The world outside the fluorescent hum of my classroom reminds me what matters, and though I have as big a collection of funnels as any teacher could want--SmartBoards, Mobis, digical cams, and 1:1 netbooks--I think a nose has a finer purpose.

I keep the skeletal remains of last summer's basil in a bag--brown sticks with rosettes of seed pods, each pod holding several tiny black specks, each a potential basil plant. I spend a little time each week picking at  the pods to collect the seeds, using my fingers, as fingers were meant to be used.

I keep a Petri dish on the teacher's desk to hold the seeds I gather.

Yesterday some students saw me take a deep whiff of the bag holding the seemingly dead plants, and they saw the pleasure that it gave me.

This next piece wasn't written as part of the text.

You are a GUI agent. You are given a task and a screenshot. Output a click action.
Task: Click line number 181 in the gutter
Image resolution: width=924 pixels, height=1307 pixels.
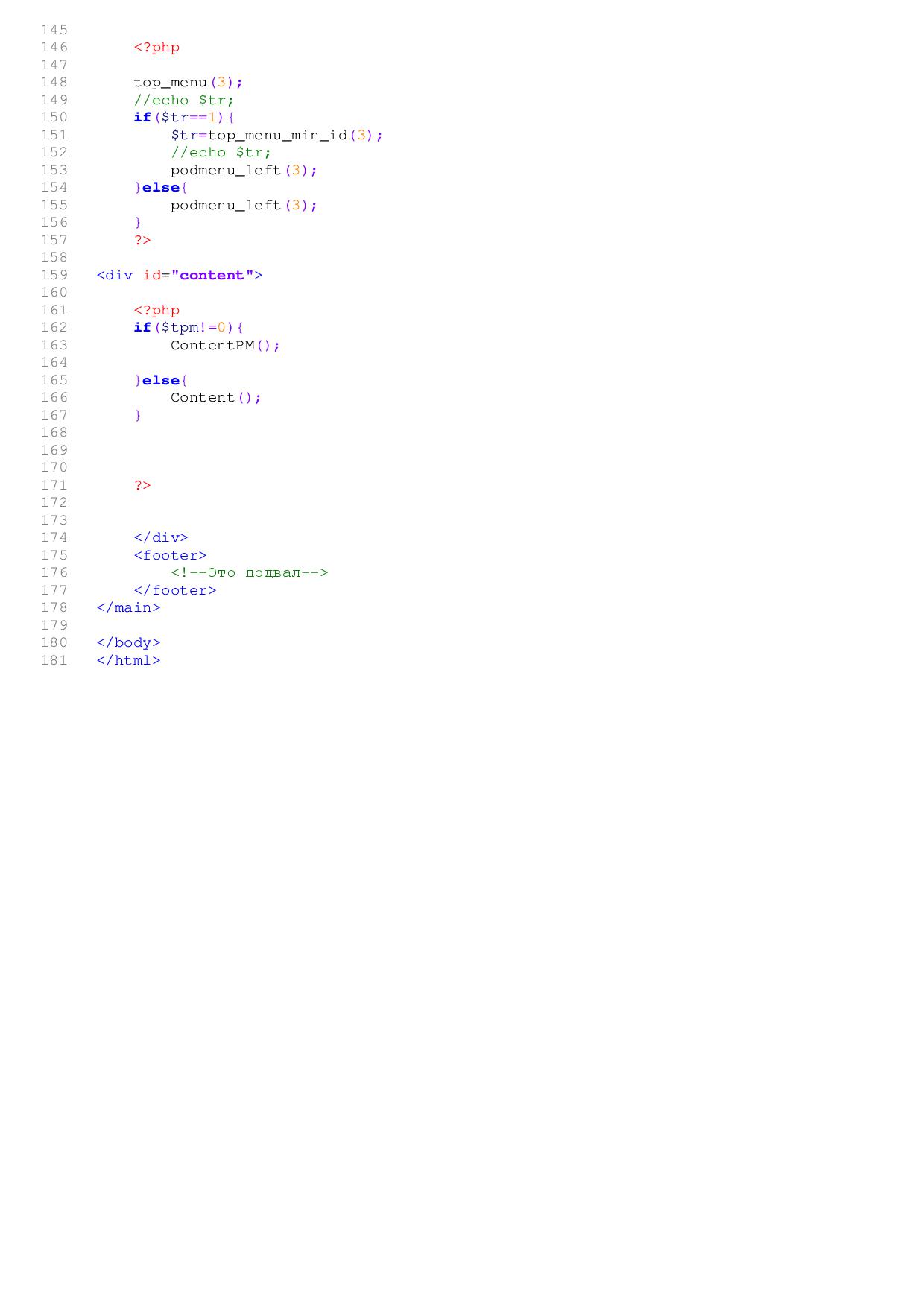[54, 660]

A few children will take a dried, broken branch of last summer, and sniff. A few children will take some seeds from the same broken branch and watch a new plant grow from a speck.
 ***

This past week, a child was upset that his carrots, grown from seed, were not doing well. He had planted several dozen seeds where one would have done. He was trying to save them all.

I suggested that he thin the plants. He plucked the first plant, and held it a moment. I could tell it bothered him.

      Crush it, then smell it.

He looked puzzled, but then did just that. His surprised smile lit up the room.

     It smells like carrots!

I'm not sure where this particular child falls along the norms of the internal diameter of choanae, and, like many children, he's a bit resistant to funnels that stretch his nostrils for no reason that makes sense to him.

The pleasure of the aroma of a freshly crushed carrot seedling in the middle of winter's dark days will not help him pass the New Jersey Biology Competency Test, and his results are not likely to bolster my career. The economy will not be helped by children who find pleasure in using their noses well.

But that's not why I teach.







*I had no idea that the word "choana" came from the Greek χοάνη ("funnel") until after I wrote this.

1 comment:

Wayne said...

Hi Doyle. Why not use this technique instead of a funnel?